Researchers Find First Feathered Dinosaur Tail Preserved in Amber
Researchers Find First Feathered Dinosaur Tail Preserved in Amber

Scientists have discovered the tail of a 99-million-year-old dinosaur complete with its feathers and perfectly preserved in a piece of amber from Myanmar, according to a news release from Cell Press, which publishes Cell Biology.

Lida Xing, the paper’s lead author and lecturer at the China University of Geosciences in Beijing, chanced upon the “remarkable specimen” while perusing an amber market in Myitkyina, Myanmar, in 2015, Cell Press said.

The dinosaur tail originally could have just ended up “a curiosity or piece of jewelry,” Cell Press said, “but Xing recognized its potential scientific importance and suggested that the Dexu Institute of Palaeontology buy the specimen.”

The finding has helped provide significant insight into dinosaurs’ feather structure and evolution, which can’t be determined from fossil evidence, according to Cell Press.
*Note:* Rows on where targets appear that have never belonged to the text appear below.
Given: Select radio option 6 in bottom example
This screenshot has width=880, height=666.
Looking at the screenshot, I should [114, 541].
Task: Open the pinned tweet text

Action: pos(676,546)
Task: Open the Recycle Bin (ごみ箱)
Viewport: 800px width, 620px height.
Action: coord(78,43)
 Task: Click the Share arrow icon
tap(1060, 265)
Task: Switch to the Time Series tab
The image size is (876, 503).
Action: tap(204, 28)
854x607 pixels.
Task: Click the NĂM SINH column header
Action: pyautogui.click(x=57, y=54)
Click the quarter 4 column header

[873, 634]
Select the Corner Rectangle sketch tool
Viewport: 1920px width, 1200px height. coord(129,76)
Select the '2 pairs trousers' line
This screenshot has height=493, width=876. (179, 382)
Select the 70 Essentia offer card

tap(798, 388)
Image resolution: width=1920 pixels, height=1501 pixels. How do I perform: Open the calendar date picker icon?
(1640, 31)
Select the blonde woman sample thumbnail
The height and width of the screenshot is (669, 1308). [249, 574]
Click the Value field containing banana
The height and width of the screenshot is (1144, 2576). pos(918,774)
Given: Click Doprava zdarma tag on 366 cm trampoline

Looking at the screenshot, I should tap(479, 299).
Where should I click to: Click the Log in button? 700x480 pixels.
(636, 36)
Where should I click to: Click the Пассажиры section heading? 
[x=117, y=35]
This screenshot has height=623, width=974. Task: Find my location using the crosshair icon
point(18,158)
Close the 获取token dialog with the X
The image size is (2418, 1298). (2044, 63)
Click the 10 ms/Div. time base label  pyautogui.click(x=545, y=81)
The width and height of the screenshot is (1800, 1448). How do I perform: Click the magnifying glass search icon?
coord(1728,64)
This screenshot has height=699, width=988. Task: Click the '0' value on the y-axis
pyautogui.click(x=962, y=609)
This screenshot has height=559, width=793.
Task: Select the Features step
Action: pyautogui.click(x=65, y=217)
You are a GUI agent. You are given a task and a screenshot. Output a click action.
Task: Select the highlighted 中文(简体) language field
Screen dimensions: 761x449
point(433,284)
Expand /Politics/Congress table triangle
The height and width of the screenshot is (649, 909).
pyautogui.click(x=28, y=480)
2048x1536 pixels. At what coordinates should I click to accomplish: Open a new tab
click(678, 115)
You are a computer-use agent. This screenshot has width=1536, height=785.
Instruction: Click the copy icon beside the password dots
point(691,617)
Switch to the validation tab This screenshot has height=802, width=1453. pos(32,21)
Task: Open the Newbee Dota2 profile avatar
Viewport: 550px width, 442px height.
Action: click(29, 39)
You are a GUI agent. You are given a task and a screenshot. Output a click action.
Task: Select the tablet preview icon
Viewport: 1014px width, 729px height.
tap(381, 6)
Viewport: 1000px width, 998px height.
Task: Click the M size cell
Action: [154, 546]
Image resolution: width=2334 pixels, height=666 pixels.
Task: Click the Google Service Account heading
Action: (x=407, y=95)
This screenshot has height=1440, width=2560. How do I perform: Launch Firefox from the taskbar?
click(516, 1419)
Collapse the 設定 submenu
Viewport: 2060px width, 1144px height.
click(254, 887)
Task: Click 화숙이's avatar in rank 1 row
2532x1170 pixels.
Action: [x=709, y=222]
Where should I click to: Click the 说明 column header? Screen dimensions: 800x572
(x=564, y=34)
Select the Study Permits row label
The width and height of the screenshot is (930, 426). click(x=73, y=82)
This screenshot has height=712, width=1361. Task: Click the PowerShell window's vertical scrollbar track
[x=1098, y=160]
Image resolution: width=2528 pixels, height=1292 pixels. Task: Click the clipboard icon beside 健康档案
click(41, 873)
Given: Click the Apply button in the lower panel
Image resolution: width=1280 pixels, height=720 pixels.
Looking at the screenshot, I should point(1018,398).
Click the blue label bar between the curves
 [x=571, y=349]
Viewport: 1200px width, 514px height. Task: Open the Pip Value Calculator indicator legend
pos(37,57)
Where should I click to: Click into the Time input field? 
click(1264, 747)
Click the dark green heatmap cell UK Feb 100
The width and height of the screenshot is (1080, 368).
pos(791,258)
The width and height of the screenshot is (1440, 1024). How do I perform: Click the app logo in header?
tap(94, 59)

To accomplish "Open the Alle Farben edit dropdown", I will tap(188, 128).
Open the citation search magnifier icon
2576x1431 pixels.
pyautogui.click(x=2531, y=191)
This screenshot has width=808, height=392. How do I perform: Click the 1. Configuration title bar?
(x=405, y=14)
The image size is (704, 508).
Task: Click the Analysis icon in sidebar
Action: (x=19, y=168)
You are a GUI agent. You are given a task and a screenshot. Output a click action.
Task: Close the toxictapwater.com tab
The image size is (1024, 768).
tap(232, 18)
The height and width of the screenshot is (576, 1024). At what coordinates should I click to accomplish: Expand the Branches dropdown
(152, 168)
“Amber pieces preserve tiny snapshots of ancient ecosystems, but they record microscopic details, three-dimensional arrangements and labile tissues that are difficult to study in other settings,” said Ryan McKellar, co-author of the paper and curator of invertebrate paleontology at the Royal Saskatchewan Museum in Canada.

Researchers have been using CT scanning and microscopic observations to get a closer look at the feathers, Cell Press said. The scientific journal publisher noted that hemoglobin, a protein in red blood cells that carries oxygen, was found in the amber.

Researchers said they are now “eager to see how additional finds from this region will reshape our understanding of plumage and soft tissues in dinosaurs and other vertebrates,” Cell Press added.